**Exercise prompt**
Repeat, exactly as written, the lines of the records below from the first through the line with "Task: Close the Nigeria details card", but none past it.

**Extracted material**
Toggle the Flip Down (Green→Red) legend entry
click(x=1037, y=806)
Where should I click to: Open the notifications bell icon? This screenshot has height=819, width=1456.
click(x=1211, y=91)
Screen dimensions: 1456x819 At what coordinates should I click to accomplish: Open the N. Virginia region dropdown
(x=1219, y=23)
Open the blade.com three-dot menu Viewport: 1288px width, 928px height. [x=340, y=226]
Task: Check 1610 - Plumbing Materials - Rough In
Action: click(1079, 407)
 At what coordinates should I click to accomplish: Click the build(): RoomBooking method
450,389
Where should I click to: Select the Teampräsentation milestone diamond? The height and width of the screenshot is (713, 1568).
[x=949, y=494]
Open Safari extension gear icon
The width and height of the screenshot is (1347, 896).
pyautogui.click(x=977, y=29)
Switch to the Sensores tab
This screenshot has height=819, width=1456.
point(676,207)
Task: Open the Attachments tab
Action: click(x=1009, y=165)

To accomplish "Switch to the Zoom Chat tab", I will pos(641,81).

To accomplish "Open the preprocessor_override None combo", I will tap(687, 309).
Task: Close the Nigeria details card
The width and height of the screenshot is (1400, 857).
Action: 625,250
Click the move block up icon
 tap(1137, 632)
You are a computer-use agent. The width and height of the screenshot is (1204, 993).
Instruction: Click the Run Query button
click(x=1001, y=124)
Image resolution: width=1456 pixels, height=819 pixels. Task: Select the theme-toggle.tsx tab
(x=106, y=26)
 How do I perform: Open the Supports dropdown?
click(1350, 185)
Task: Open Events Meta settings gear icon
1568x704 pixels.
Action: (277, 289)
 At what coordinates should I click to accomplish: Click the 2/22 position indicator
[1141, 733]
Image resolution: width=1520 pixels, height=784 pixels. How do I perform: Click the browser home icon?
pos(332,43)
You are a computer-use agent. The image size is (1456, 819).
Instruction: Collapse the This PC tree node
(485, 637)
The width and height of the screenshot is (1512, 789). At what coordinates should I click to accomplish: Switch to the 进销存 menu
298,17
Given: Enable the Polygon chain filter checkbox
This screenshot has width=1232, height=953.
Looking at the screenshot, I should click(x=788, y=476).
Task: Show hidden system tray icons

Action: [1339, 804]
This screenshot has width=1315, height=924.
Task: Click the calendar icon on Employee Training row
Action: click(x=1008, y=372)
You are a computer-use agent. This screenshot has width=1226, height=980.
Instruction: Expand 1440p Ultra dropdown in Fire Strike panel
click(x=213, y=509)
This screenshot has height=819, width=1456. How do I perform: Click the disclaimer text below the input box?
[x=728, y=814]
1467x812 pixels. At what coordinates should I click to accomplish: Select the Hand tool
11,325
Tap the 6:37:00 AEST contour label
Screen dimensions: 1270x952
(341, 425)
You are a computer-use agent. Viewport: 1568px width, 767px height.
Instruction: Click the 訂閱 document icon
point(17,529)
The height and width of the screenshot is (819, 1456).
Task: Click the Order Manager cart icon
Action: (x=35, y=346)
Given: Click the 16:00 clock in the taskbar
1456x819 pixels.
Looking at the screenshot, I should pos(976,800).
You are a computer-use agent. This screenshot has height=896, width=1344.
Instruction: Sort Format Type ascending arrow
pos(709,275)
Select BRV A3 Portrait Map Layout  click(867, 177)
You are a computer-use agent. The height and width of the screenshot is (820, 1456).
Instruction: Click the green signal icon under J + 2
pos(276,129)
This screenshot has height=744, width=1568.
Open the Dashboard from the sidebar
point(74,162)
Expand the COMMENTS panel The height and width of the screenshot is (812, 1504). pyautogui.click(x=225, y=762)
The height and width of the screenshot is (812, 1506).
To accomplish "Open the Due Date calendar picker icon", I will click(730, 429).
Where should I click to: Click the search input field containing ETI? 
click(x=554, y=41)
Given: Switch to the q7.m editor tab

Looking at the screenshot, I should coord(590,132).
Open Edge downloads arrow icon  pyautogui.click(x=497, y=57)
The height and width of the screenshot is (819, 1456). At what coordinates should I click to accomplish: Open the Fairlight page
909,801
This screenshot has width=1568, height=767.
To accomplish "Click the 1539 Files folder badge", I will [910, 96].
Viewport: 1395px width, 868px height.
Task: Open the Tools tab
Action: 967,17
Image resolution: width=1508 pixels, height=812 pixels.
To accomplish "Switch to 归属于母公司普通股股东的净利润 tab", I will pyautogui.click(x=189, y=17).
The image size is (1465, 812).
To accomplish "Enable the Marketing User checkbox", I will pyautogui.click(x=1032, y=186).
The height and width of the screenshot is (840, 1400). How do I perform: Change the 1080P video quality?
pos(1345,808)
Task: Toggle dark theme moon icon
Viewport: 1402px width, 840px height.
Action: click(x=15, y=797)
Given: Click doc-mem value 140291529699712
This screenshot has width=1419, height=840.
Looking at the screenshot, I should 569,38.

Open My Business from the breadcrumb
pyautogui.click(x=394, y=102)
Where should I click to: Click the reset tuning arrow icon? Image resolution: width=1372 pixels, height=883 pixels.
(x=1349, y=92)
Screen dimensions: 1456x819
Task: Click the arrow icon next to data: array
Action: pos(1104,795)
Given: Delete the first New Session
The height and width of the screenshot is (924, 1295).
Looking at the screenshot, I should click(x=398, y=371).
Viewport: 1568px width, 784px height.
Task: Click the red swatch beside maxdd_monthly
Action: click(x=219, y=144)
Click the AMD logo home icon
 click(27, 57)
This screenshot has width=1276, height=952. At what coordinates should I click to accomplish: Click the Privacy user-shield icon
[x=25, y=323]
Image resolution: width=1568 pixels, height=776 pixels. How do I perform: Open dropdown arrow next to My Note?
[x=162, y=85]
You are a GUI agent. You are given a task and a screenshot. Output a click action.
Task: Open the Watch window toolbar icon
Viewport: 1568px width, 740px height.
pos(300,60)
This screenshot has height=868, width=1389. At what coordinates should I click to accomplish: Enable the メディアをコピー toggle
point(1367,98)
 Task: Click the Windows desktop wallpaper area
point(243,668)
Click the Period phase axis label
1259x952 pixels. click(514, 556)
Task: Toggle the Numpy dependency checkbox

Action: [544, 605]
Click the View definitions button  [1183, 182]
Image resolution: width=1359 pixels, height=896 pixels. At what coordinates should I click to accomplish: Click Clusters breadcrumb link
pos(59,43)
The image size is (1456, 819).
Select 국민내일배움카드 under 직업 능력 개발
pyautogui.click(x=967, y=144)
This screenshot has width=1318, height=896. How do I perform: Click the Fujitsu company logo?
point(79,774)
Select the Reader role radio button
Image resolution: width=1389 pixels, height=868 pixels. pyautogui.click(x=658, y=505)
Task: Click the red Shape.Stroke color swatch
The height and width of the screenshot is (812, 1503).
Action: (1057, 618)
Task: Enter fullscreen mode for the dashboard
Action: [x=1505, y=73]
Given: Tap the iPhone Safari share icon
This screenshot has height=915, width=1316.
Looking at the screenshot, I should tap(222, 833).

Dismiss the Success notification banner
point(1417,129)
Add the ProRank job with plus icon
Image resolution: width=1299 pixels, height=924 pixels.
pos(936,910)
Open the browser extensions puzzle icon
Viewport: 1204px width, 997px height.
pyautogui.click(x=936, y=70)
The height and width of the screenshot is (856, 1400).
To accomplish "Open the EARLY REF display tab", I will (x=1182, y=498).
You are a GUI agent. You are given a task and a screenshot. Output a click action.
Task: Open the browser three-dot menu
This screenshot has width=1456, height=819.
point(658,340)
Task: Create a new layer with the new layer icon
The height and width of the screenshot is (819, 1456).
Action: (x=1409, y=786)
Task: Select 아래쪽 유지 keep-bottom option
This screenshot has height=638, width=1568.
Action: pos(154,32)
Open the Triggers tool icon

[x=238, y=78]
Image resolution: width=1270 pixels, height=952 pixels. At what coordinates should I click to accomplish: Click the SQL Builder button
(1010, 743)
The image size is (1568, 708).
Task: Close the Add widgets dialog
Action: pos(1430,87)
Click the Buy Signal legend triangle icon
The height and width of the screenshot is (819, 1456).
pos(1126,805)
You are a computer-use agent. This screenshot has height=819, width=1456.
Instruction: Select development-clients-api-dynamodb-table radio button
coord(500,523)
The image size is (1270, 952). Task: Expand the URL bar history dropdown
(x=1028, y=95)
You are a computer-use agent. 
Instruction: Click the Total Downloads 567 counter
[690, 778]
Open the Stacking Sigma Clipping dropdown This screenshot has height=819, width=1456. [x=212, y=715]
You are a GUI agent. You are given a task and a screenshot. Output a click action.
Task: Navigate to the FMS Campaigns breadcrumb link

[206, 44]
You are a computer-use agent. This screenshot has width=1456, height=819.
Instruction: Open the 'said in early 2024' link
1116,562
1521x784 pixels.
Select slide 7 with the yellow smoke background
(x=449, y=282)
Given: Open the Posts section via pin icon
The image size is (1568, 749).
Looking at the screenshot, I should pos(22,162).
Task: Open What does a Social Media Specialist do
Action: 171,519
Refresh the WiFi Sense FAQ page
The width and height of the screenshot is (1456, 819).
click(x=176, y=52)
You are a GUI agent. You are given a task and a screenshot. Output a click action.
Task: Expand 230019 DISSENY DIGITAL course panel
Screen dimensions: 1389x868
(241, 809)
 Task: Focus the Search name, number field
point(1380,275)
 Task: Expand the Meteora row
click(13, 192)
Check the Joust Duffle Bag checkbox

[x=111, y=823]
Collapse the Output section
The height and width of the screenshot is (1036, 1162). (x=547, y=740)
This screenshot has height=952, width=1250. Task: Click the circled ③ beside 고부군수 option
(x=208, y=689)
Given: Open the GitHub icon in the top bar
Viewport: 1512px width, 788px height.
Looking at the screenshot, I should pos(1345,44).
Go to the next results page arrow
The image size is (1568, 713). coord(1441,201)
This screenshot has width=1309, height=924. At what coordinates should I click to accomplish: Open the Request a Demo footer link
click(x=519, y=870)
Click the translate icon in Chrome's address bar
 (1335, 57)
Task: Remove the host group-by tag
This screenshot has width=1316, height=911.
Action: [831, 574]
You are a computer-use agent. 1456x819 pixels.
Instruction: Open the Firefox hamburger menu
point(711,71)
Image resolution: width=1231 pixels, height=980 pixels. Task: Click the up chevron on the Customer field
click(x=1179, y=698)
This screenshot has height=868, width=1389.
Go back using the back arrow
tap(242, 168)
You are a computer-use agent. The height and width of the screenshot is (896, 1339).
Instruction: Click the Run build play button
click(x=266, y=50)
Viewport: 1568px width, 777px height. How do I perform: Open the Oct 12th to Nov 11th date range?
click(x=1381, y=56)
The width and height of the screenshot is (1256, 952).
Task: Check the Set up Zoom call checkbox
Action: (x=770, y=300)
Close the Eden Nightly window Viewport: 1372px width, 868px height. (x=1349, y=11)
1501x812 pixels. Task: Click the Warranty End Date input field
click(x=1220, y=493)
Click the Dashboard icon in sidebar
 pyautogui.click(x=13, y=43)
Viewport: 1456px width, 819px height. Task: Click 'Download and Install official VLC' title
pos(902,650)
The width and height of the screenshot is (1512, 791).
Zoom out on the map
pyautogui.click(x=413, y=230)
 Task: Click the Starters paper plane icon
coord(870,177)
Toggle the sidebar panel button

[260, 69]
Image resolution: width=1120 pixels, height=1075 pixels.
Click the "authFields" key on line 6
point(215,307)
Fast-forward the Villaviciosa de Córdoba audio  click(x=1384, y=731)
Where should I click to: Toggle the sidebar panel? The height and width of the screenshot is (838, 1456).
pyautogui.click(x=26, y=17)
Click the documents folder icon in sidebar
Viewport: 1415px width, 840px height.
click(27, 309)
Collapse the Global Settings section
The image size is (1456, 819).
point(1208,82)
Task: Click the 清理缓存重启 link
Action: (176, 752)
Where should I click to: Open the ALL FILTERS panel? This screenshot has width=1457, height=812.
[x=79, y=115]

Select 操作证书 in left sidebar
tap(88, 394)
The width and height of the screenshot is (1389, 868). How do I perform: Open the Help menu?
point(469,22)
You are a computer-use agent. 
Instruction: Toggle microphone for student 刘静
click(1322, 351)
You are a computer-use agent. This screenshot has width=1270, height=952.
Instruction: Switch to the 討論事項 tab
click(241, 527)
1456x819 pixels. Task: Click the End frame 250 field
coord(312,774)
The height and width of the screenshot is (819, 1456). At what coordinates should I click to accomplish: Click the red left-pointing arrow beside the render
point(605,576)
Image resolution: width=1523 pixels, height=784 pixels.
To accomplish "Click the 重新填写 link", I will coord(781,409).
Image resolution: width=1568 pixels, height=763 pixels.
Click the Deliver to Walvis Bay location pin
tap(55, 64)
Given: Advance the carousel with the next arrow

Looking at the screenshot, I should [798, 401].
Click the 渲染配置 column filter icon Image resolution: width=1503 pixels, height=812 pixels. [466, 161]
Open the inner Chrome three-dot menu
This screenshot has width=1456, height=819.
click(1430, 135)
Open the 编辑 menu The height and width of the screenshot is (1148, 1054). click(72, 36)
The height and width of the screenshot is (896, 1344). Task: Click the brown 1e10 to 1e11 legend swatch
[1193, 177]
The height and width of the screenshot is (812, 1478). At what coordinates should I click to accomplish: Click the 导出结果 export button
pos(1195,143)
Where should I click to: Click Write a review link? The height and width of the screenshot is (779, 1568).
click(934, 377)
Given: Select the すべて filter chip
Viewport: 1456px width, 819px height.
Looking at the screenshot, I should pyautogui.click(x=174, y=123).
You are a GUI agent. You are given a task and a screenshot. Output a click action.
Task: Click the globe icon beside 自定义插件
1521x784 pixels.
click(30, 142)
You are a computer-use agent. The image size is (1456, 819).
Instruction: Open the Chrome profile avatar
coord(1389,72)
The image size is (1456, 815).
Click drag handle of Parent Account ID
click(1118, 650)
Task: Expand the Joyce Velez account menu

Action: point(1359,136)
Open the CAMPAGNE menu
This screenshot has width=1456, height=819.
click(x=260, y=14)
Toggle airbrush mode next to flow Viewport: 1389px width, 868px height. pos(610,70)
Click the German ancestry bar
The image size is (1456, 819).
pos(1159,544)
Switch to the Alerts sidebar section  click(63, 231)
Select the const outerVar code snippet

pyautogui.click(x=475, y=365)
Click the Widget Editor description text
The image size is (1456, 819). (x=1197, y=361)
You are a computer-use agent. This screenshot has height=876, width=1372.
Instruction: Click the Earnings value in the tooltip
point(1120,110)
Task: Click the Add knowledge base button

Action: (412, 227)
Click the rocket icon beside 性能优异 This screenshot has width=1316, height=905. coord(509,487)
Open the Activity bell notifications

**Solution to the exercise**
Toggle the Flip Down (Green→Red) legend entry
click(x=1037, y=806)
Where should I click to: Open the notifications bell icon? This screenshot has height=819, width=1456.
click(x=1211, y=91)
Screen dimensions: 1456x819 At what coordinates should I click to accomplish: Open the N. Virginia region dropdown
(x=1219, y=23)
Open the blade.com three-dot menu Viewport: 1288px width, 928px height. [x=340, y=226]
Task: Check 1610 - Plumbing Materials - Rough In
Action: click(1079, 407)
 At what coordinates should I click to accomplish: Click the build(): RoomBooking method
450,389
Where should I click to: Select the Teampräsentation milestone diamond? The height and width of the screenshot is (713, 1568).
[x=949, y=494]
Open Safari extension gear icon
The width and height of the screenshot is (1347, 896).
pyautogui.click(x=977, y=29)
Switch to the Sensores tab
This screenshot has height=819, width=1456.
point(676,207)
Task: Open the Attachments tab
Action: click(x=1009, y=165)

To accomplish "Switch to the Zoom Chat tab", I will pos(641,81).

To accomplish "Open the preprocessor_override None combo", I will tap(687, 309).
Task: Close the Nigeria details card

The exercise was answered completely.